Wow, this year is full of piece of shit reads. I had no idea what was coming from this novel to be honest, so I didn’t even know that the whole book revolves around the legend of Dracula. Wasn’t Bram Stoker’s enough? I suppose this is another addition to the vampire lore that has been plaguing the already cluttered with crap shelves of bookshops everywhere. Thankfully, I picked this up from the ground where it belongs in a book swap meet, the only thing that it sapped me with was almost a week of my time.
Well there goes another cute Dracula story
The story is pretty messy. A diplomat single dad (who it seems, have infinite amounts of money to travel) lives with his annoying teenage daughter who recently found a book which landed right on her lap, with a nice big fat dragon in the middle. In fact, the same thing happened to her father some years before, which scared the shit out of him. Her father, Paul, had an professor who also found the book but was scared shitless because the deeper he got into the story, the threats to his life became more and more real.
I’m not going to summarise the rest of the story for you because I simply can’t be arsed. There are three intertwining stories here from different generations, all of them searching for Dracula’s tomb. Sure, the premise is great, but the more you get into it, the more you realise that this is pretty cheap fiction that you can literally pick up right out of the ground. Oh wait.

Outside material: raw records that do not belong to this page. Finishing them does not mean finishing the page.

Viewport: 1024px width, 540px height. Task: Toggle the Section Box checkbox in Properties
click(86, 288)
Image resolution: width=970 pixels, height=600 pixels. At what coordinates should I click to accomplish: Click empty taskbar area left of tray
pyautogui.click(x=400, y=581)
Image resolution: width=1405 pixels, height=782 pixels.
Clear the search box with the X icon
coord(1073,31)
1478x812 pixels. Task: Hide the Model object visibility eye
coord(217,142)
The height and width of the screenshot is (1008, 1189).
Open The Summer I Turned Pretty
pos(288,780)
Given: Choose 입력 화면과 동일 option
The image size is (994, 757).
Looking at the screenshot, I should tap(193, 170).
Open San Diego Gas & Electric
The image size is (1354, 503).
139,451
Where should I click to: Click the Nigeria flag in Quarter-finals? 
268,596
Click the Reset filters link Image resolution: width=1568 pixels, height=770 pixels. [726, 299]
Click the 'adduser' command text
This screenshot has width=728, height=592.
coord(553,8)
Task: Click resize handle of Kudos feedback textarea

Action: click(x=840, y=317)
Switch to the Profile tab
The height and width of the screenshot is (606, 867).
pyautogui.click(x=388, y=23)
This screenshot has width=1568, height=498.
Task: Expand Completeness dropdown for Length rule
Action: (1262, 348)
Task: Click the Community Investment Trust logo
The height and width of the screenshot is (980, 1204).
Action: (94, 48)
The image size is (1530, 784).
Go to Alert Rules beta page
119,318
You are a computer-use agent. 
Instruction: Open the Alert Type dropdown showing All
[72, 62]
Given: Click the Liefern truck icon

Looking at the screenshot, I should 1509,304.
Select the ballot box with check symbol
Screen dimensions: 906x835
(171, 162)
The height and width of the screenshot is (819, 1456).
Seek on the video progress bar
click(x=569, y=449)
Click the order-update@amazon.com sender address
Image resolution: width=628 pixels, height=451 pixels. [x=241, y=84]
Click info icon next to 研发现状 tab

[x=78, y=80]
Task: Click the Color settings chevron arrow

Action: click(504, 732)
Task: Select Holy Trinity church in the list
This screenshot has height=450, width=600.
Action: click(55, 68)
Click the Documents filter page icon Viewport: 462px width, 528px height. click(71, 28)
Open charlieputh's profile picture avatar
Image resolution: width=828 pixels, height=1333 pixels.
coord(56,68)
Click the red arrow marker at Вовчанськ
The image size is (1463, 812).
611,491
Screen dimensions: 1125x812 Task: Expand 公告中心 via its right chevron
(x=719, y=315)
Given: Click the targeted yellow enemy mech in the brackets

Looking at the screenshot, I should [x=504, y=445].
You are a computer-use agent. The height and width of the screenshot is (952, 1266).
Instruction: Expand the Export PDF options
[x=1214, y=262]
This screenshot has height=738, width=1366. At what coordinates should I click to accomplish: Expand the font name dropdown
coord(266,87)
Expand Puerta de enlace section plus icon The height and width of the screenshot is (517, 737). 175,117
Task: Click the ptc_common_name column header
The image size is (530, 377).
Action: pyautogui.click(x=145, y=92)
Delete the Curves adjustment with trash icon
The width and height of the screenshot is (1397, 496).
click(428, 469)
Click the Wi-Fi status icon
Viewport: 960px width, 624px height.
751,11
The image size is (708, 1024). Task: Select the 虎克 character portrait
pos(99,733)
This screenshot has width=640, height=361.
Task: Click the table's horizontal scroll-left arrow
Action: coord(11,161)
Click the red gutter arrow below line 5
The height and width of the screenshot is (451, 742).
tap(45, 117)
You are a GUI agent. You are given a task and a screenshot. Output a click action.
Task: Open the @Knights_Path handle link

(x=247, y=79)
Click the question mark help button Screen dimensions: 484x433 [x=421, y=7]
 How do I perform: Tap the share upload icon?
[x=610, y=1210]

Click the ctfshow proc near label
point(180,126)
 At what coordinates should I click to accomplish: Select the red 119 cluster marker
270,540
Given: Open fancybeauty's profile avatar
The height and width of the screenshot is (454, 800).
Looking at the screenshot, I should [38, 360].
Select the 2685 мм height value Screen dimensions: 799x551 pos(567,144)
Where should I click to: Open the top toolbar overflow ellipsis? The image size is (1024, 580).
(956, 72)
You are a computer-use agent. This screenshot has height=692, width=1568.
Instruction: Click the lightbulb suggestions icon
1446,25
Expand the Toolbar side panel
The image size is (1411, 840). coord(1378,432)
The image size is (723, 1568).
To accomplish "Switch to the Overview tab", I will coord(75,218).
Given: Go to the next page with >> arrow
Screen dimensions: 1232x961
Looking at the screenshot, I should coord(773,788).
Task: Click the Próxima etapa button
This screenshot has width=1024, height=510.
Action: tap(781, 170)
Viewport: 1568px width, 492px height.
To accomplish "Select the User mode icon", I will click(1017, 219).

The Historian scrapes the bottom of the barrel
The main issue I’ve got with the book is the fact that it’s pretentious as fuck. It’s like that one dude who’s lived and traveled to Europe, Swaziland, Sahara and Youranus and just couldn’t shut up. He doesn’t even tell it well. Call it a travelogue sure, but every chapter is a new city, new sights to see, and every time Kostova writes about these cities you just can’t help to wonder if she’s ever going to shut up. Just shut the fuck up hey.
And even though there are many characters in this book, they all feel generic. This is not really a new thing. If you look at the novels out of the same genre, let’s say Da Vinci Code, it suffers from the same insufferable boring-ass but trying to be badass characters. You can’t really give a shit about these people. You just can’t. And you gotta read about them cunts for 700 plus pages.
The plot is full of conveniences that remind you — oh right, I’m actually reading a badly written novel. Sure the book says that coincidences happen for a reason. But that’s the fucking problem — that’s just lazy writing. The whole thing is easily readable within a few days because the writing is fucking lazy. There are no sentences here that make you go wow, yeah, that makes me feel things. You won’t feel good things reading this.
Just watch Castlevania, it’s better
If you’re obsessed with vampires and travelling to Europe and brag about it constantly, by all means pick up this shithousery. It’s like reading a cheaper version of Dan Brown, which isn’t great to begin with, or watching a long ass latter Indiana Jones movie with a way too old Harrison Ford. There is one positive out of all this though — that it makes me appreciate the game and series Castlevania more, because the legend of Vlad Țepeș, Wallachia and the fact that he’s one scary ass motherfucker is better told in the series. Therefore, just watch Castlevania the series and skip this book entirely.